• WHAT IS ASKED
Which lines in the material below contain the string "click"? Copy out each of those lines in full.

• DATA SECTION
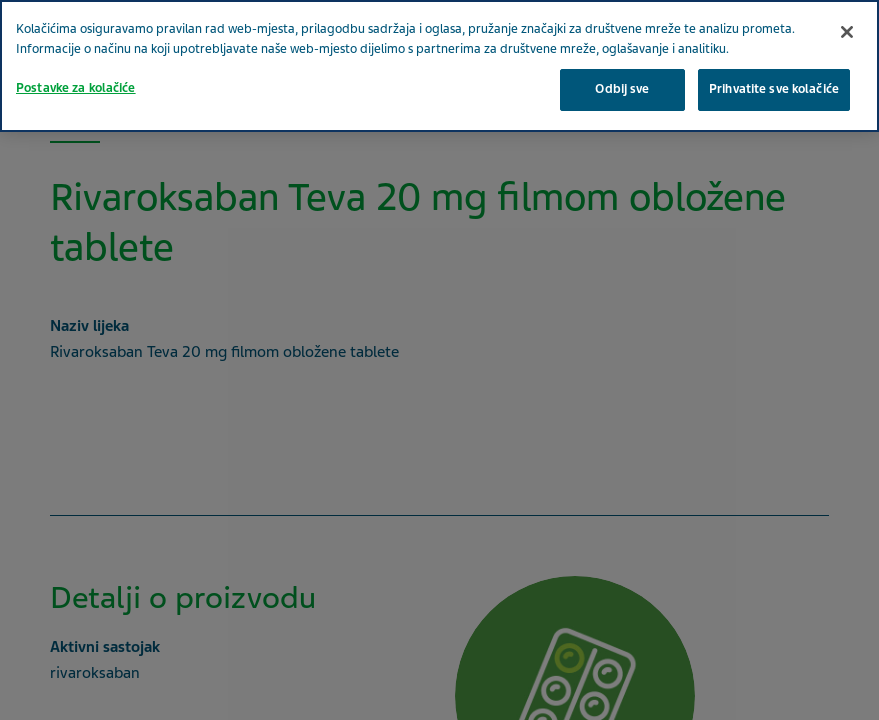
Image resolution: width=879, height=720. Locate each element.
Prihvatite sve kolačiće (774, 89)
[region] (439, 66)
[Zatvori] (847, 32)
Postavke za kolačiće (76, 88)
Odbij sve (622, 89)
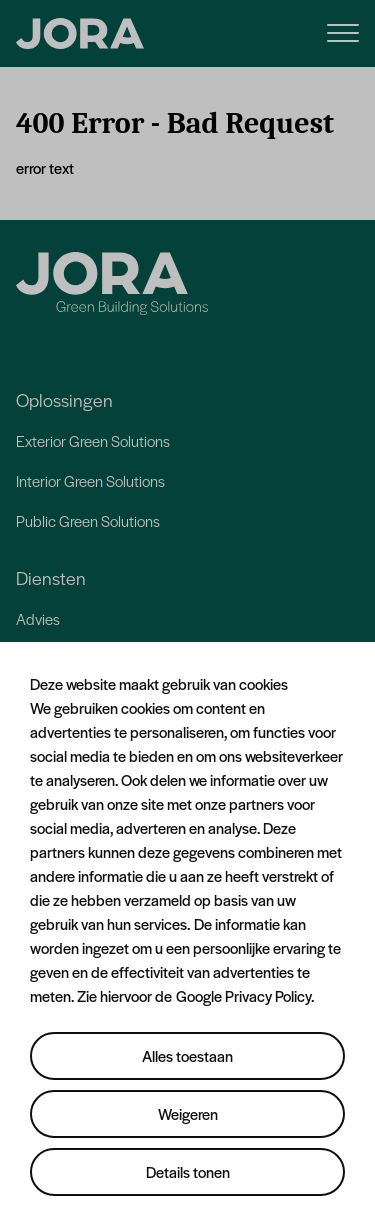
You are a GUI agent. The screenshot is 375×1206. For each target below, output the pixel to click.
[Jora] (112, 283)
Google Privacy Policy (243, 995)
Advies (38, 618)
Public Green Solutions (88, 520)
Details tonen (188, 1171)
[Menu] (343, 31)
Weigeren (188, 1113)
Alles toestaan (187, 1055)
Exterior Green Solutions (93, 440)
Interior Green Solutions (90, 480)
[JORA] (80, 34)
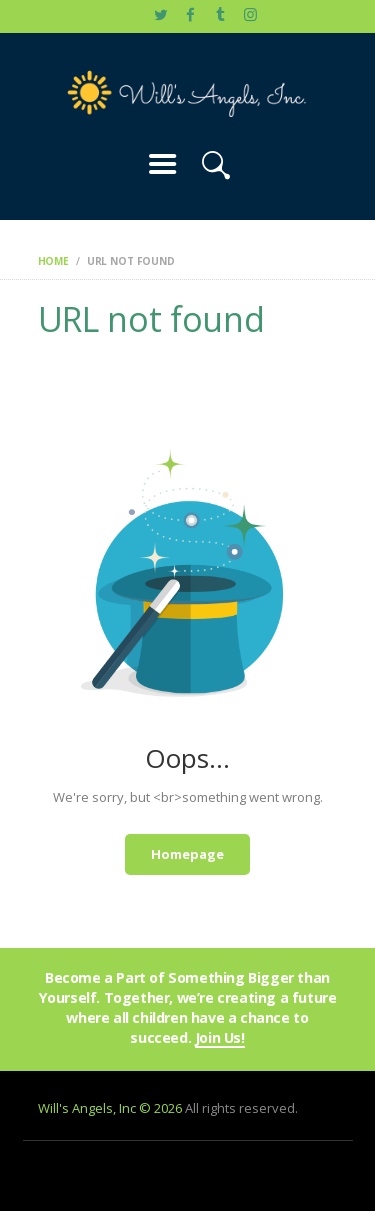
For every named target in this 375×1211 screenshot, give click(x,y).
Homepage (187, 854)
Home (53, 261)
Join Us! (220, 1038)
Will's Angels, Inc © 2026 (110, 1108)
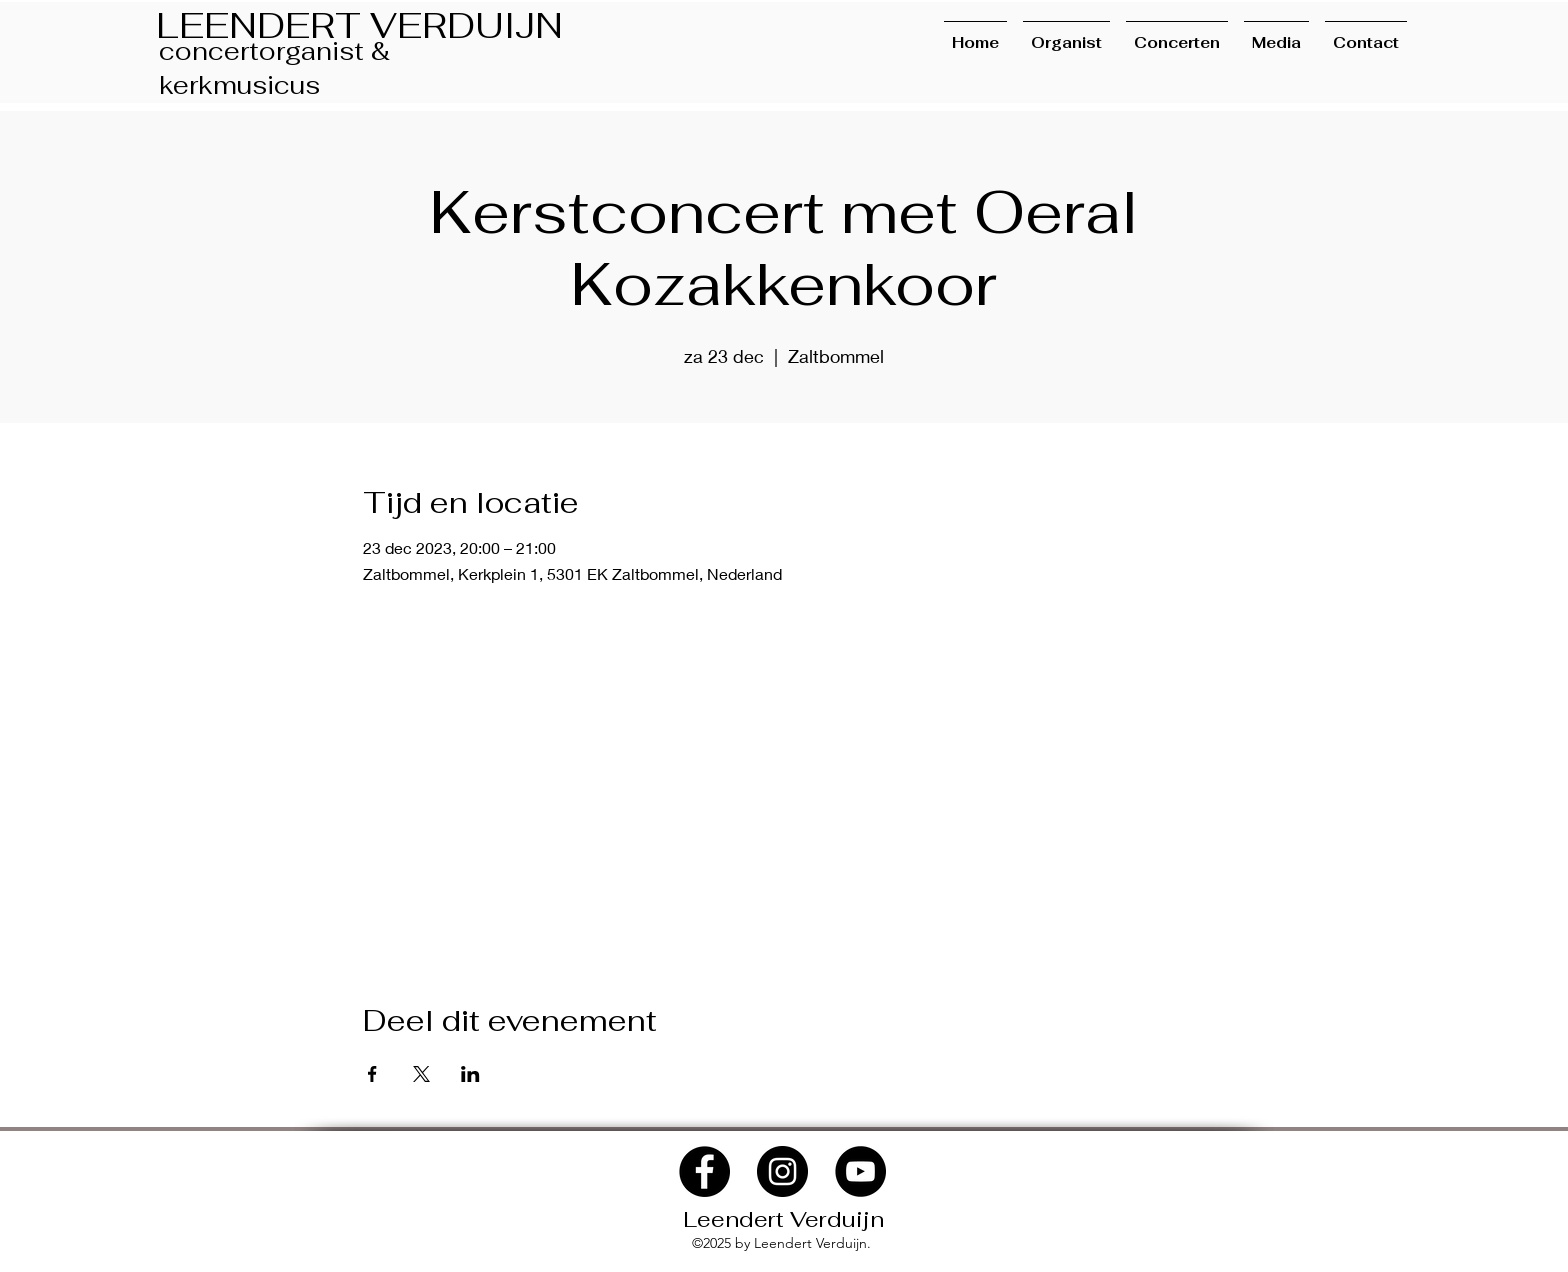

• RESULT
You are a GUI agent. The screenshot is 375×1206. For each target below, output the pixel to click.
For every named target in this 375×1211 screenshot, give click(x,y).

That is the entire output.